My posts are completely out of order at this point. Here are the places I’ve visited in order: Reykjavik, Oslo, Stockholm, Copenhagen, Istanbul, Athens, Barcelona, Vienna, Salzburg, Munich, Interlaken, Bern, Milan, Venice, Florence, Siena, Rome, Privas, Paris, London, Edinburgh, Amsterdam and Dublin.
I wasn’t even going to go to Amsterdam. On the hostel circuit, you mainly hear about Amsterdam for one activity, and it’s not the bike riding. It’s just not my thing. But I met enough people who convince me that Amsterdam is beautiful, and you don’t have to smoke to enjoy it.
When hostel living, breakfast is a clutch time to make new friends and find people to hang out with. Breakfast always has a similar conversation consisting of several standard questions:
- Where are you from?
- How long have you been here?
- What have you seen so far?
- What are you going to do today?
In Amsterdam, the questions remain the same. But the answers are a wee bit different.
“So what are you going to do today?,” the adorable-but-scruffy Australian asks.
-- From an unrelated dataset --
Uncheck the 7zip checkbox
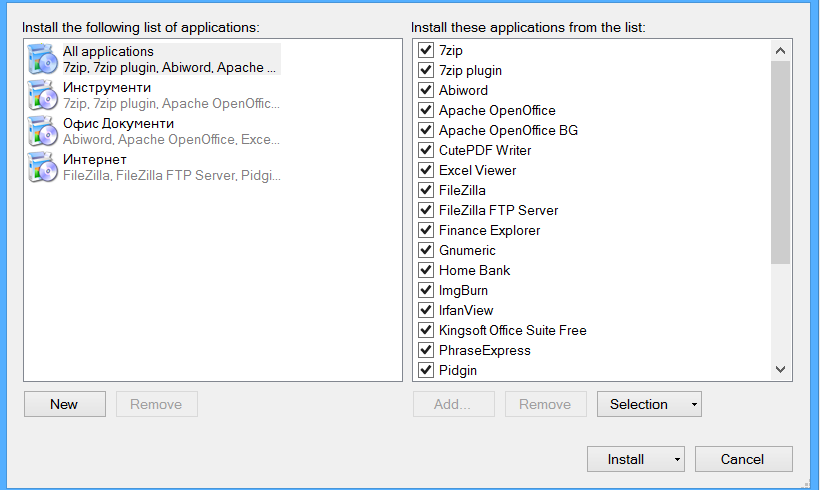This screenshot has width=820, height=490. (426, 50)
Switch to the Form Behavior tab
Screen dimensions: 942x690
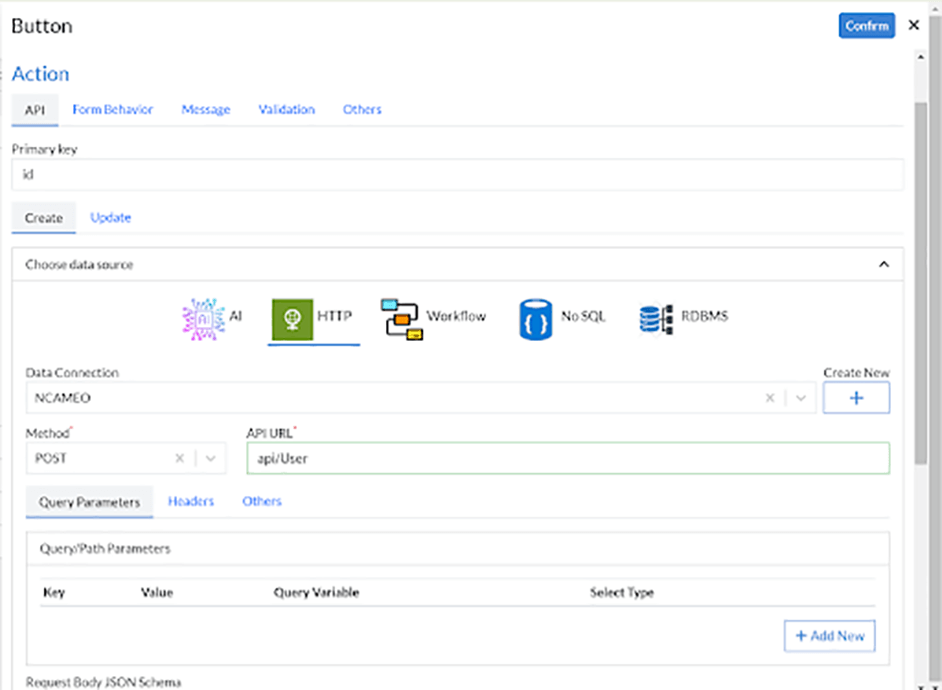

“I’m going to the Van Gogh museum, the Anne Frank house and maybe for a bike ride if there is time!” I respond in my excited “Let’s Go Elaine” tourist voice. “What are you doing?”
“Well we’re thinking of hitting up the Marijuana Museum today. I hear you can take a hit off a giant bong!”
“ummm…Oh, well…UMMMM…that sounds lovely!”
“Have you been to the Sex Museum yet?”
“Ummmm…no, not yet! But it’s on the list!” (It wasn’t, but I had no idea how to hold my end of this conversation.)
“It was awful. We paid 7 Euros, and there was nothing to see! Total rip-off.”
“That’s because the Erotica Museum is the better museum, and it’s only 3 Euros,” an English girl jumps in.
Yes, that really was the exact conversation. They debate the merits of the Sex Museum versus the Erotica Museum while I finish my toast quietly. Frankly, I bet the Marijuana Museum would be hilarious with friends. But at this point at the trip, I just didn’t want to try and pretend to muster the enthusiasm up for a museum I didn’t have any aching desire to see. I wrote Amsterdam off for meeting new people.
Which is why meeting Sid made the Heineken “experience” actually worth experiencing. One of the highlights of backpacking is that you can meet people in happenstance situations and then choose to spend the rest of the day with them. Sid, short for Sidhartha, is an expat from Amsterdam currently working out of the Hague. Traveling brings the most fascinating people into your life. Back home, I’m fairly introverted. Meeting so many new people in 2009 pushed me so far out of my comfort zone it was exhausting. By the end of the year, I wasn’t open to meeting to new people. Traveling by yourself, you make the effort to meet new people or perish from loneliness. And thank God for that, because I’ve met people from countless countries and all walks of life. One of my biggest desires from traveling is to work hard in 2010 at meeting new people, especially people who don’t live/work in the social media bubble.
Sid and I finished the Heineken brewery tour (which was lame-o) and went for steaks, frites and beer at a nearby restaurant. When you walk into a restaurant, you aim to see more natives and less of the fannypack brigade. This restaurant was spot on. My super bloody steak and frites coupled with great conversation was a much better experience than Heineken.
I wrapped up my stay in Amsterdam with a bike ride, which is the best way to see the canals of Amsterdam. On my earlier Amsterdam tour, the guide cited a fact were there was approximately two bikes for every citizen of Amsterdam. Yet, for every citizen of Amsterdam that owns 1.72 bikes, I didn’t see a single one wearing a helmet. Not one. Despite my map and several of the sites I read declaring how dangerous and crazy bike riding in Amsterdam is, the Amsterdamians haven’t gotten the memo. Is Amsterdamians a word? It is now. Go with it. It’s a cross between a dalmatian and someone who lives in Amsterdam. Pronounce it Am-ster-dame-e-an, and file it away in the Elainguage dictionary.